# Task
Tally the lines of the items below that contain the string "right". Output only the count.

• • • • •

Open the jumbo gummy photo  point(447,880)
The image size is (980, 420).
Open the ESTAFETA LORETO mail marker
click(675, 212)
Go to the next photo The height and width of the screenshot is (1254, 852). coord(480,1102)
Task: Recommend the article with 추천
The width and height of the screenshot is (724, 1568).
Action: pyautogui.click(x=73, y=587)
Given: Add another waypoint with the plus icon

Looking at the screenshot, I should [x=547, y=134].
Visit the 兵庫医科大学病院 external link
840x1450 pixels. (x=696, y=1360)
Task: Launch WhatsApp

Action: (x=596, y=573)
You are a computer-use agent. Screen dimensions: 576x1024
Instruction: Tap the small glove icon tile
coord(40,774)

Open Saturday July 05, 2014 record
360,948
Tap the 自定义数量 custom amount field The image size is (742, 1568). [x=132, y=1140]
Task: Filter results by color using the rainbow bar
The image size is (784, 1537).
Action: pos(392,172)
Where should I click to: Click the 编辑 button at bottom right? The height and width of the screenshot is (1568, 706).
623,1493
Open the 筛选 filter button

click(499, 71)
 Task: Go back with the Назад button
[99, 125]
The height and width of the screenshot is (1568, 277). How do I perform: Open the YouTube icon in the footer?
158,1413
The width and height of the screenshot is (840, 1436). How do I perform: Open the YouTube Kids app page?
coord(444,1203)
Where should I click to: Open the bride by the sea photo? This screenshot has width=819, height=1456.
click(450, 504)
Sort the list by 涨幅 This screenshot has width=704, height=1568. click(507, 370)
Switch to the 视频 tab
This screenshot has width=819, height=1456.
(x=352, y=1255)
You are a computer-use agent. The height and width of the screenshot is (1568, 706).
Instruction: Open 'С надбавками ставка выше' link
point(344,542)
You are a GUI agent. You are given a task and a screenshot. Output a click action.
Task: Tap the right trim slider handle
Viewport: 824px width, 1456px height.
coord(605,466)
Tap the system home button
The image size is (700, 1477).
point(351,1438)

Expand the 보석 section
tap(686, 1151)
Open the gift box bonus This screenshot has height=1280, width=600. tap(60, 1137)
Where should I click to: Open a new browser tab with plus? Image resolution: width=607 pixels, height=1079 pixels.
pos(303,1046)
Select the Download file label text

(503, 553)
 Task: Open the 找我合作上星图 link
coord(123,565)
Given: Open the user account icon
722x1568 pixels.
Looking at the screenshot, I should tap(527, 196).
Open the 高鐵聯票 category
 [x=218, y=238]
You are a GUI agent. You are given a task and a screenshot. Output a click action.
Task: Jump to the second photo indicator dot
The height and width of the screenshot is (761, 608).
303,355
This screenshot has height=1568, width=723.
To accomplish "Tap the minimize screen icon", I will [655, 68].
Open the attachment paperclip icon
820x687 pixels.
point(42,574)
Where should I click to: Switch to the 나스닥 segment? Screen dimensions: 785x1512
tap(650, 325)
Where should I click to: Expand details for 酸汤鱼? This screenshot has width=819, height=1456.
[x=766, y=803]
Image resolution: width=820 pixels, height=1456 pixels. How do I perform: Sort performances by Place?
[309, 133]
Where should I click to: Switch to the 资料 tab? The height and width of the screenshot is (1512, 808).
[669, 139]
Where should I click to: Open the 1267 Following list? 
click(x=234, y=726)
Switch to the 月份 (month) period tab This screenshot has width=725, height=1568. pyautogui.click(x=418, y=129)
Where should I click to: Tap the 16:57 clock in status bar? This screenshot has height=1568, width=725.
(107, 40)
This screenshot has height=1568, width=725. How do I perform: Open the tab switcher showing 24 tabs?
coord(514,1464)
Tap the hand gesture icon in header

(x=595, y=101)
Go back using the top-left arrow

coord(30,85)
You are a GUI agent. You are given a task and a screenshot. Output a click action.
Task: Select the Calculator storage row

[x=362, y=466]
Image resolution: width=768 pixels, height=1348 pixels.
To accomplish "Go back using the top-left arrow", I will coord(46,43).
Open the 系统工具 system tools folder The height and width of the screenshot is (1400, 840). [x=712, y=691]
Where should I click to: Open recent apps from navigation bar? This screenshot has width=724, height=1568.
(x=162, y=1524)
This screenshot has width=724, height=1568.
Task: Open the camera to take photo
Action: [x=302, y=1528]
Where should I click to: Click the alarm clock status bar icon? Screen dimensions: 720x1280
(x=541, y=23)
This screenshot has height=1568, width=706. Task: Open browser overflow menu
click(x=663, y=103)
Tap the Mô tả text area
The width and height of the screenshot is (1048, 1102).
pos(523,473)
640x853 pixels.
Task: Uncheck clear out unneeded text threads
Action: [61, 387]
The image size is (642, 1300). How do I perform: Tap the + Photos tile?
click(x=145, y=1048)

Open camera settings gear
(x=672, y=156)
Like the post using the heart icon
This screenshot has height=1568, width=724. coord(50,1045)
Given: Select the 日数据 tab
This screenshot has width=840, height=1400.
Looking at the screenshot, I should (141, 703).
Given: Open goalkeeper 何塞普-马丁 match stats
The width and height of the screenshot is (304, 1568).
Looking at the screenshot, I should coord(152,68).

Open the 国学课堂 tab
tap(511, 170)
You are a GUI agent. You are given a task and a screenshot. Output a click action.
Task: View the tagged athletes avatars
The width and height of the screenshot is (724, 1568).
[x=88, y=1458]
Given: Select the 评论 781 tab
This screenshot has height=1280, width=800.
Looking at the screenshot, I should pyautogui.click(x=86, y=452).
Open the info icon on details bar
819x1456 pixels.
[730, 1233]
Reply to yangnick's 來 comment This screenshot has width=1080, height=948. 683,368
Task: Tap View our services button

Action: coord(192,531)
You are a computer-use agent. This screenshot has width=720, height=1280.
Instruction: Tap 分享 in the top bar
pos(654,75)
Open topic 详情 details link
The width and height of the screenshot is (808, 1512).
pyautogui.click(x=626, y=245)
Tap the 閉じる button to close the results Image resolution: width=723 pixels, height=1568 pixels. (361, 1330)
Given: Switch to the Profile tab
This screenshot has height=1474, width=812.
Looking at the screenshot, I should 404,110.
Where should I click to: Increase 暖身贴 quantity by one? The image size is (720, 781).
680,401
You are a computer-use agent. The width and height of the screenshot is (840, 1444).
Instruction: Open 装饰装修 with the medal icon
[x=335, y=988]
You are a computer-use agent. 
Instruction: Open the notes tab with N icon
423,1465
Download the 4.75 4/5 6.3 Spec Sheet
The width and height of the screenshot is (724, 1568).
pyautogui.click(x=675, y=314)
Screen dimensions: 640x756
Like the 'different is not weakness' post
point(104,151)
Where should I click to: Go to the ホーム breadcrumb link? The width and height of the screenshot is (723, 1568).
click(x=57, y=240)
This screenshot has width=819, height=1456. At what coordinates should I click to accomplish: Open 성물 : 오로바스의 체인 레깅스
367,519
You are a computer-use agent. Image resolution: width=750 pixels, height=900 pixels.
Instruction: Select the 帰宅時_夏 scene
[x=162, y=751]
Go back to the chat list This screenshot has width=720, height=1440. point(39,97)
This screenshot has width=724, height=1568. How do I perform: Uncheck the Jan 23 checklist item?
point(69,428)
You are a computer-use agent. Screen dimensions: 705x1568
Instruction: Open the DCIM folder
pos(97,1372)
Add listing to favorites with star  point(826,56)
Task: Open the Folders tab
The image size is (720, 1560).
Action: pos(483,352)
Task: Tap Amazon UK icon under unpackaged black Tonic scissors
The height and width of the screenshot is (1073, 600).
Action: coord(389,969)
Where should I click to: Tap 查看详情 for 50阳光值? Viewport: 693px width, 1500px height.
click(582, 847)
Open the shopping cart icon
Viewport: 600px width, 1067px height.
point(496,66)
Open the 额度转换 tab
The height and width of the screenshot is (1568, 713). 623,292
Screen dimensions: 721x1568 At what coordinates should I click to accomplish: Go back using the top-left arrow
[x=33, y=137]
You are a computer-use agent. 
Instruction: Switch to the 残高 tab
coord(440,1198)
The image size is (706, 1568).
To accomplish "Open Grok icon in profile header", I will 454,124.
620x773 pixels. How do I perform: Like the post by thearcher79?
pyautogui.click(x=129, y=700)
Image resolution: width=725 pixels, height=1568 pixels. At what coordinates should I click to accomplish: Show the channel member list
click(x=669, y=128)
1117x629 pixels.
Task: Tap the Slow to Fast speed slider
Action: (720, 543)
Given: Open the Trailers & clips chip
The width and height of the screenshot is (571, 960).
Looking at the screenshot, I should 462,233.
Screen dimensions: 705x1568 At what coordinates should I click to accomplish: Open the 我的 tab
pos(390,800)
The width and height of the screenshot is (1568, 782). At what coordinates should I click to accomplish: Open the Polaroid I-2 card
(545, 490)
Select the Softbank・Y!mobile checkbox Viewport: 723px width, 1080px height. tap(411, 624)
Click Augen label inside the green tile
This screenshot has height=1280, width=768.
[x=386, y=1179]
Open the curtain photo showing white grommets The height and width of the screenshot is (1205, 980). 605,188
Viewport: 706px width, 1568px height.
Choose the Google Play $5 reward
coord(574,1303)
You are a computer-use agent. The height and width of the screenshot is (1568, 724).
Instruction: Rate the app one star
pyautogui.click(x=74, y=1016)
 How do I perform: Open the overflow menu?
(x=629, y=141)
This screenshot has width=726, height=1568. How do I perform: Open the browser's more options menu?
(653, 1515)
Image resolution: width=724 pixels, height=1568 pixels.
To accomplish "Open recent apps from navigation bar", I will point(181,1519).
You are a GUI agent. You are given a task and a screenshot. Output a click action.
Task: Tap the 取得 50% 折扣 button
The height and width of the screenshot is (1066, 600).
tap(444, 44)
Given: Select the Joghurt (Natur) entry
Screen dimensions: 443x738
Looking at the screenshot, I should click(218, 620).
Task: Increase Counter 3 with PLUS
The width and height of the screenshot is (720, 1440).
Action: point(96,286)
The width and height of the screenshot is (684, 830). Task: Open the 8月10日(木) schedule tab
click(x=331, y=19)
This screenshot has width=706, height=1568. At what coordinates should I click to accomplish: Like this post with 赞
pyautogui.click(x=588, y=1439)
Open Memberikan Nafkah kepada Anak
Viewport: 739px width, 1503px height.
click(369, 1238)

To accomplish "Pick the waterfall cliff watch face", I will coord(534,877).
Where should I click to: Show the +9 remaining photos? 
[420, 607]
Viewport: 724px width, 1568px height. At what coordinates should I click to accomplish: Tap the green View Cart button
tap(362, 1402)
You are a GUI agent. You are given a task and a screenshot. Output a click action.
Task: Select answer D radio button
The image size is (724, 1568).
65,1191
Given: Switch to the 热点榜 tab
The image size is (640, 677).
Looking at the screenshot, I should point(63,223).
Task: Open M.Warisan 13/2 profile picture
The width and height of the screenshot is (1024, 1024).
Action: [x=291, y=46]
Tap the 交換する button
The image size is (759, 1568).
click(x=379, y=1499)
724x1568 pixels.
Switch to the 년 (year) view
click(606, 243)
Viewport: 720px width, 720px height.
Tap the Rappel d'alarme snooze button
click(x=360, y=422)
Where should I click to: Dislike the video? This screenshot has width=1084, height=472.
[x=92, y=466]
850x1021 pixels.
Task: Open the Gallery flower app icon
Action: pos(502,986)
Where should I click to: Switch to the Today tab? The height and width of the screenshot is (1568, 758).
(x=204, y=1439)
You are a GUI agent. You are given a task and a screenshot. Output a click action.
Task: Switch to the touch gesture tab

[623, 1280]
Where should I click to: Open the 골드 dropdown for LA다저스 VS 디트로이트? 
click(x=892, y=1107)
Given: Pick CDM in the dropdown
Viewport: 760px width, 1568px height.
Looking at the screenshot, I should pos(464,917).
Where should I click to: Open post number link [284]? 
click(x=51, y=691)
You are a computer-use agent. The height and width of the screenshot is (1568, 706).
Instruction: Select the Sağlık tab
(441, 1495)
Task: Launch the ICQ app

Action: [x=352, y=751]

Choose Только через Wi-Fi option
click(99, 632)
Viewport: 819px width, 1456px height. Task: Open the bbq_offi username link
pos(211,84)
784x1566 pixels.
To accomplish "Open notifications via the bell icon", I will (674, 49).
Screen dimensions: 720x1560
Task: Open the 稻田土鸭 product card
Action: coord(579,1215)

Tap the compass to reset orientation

• • • • •

# Completed exercise
2